What is needed
Pictures must be dropped from the copy of the entries below; all else is returned exactly.

Exercise materials START

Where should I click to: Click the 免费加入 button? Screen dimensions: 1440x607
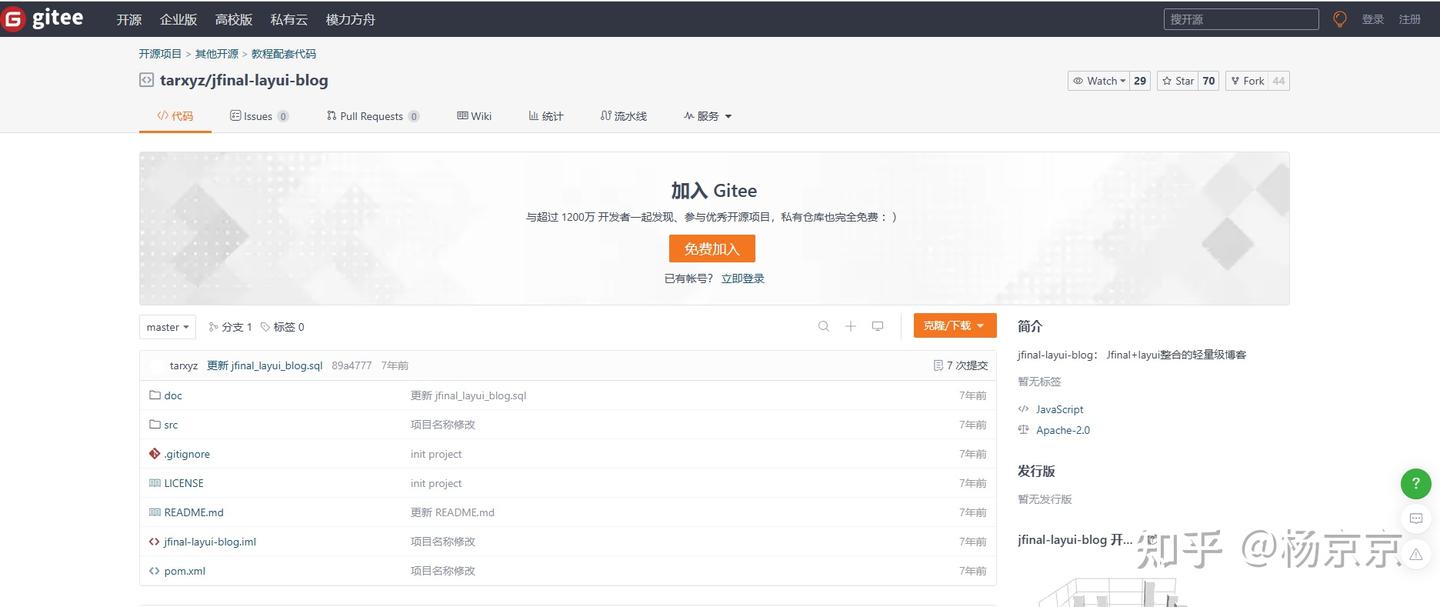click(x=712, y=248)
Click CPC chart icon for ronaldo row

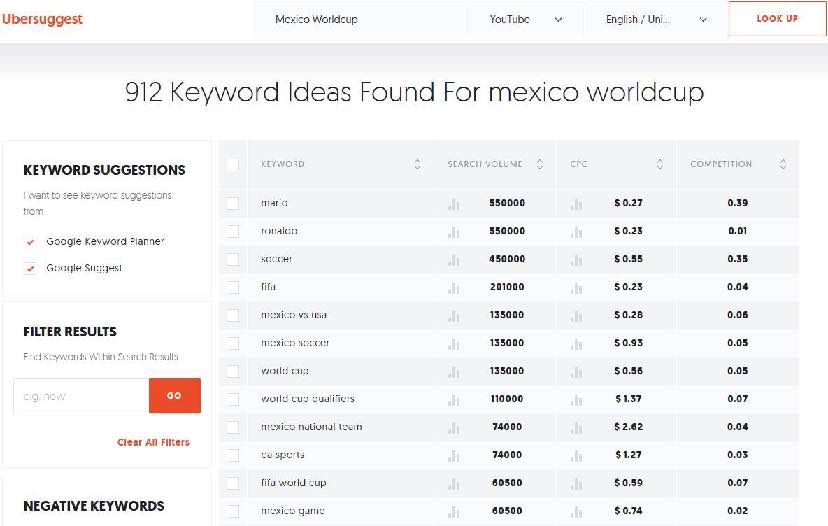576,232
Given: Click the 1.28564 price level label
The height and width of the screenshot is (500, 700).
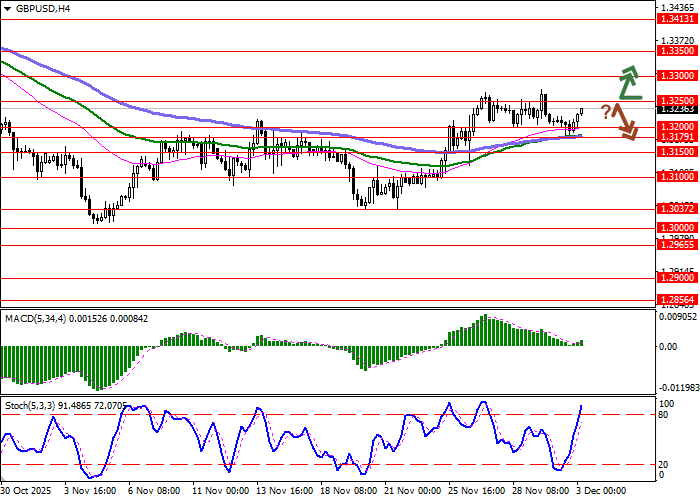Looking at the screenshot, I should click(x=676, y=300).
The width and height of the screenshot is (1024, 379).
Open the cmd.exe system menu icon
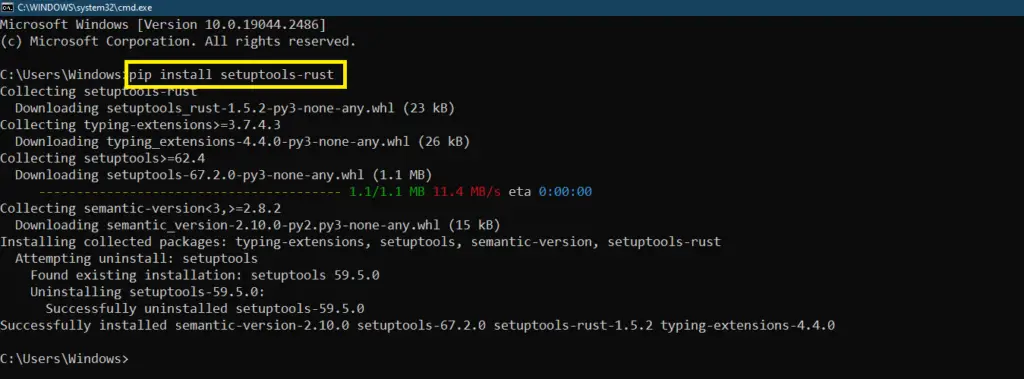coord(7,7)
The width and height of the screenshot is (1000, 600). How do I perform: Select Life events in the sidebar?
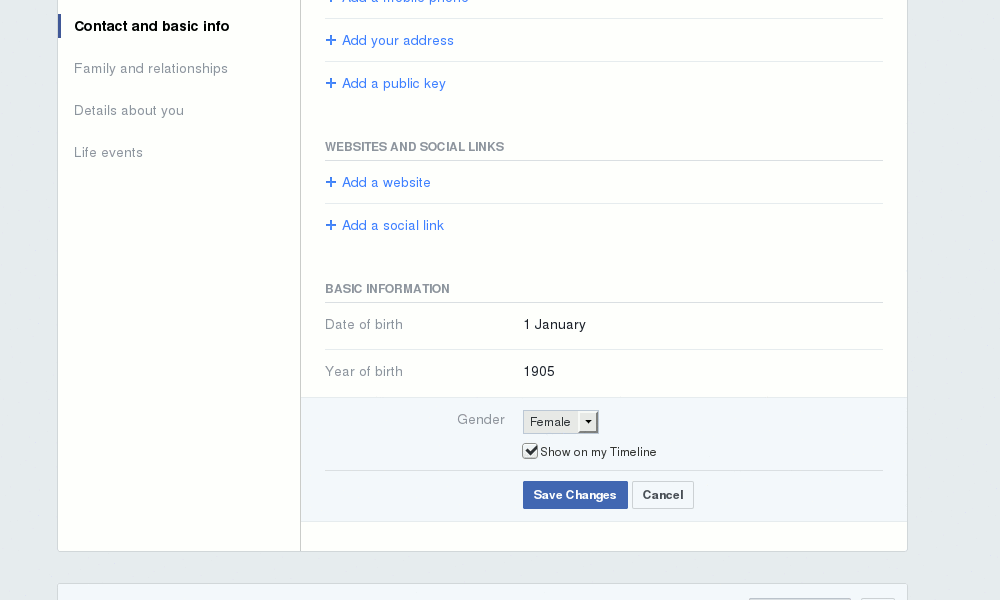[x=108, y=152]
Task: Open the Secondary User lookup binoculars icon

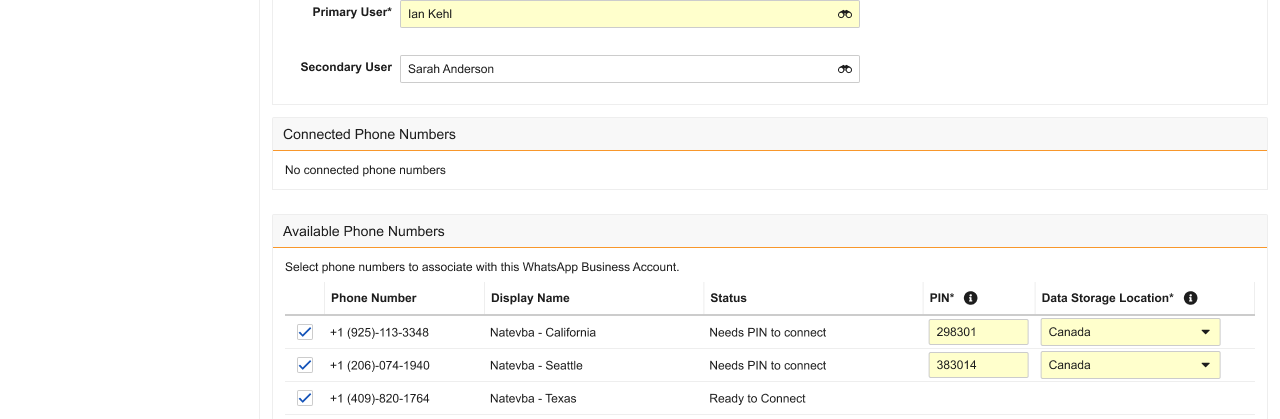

Exercise materials END

Exercise answer
Where should I click to: Click the 免费加入 button? Screen dimensions: 1440x607
click(x=712, y=248)
Click CPC chart icon for ronaldo row

576,232
Given: Click the 1.28564 price level label
The height and width of the screenshot is (500, 700).
Looking at the screenshot, I should click(x=676, y=300).
The width and height of the screenshot is (1024, 379).
Open the cmd.exe system menu icon
coord(7,7)
The width and height of the screenshot is (1000, 600). How do I perform: Select Life events in the sidebar?
[x=108, y=152]
Task: Open the Secondary User lookup binoculars icon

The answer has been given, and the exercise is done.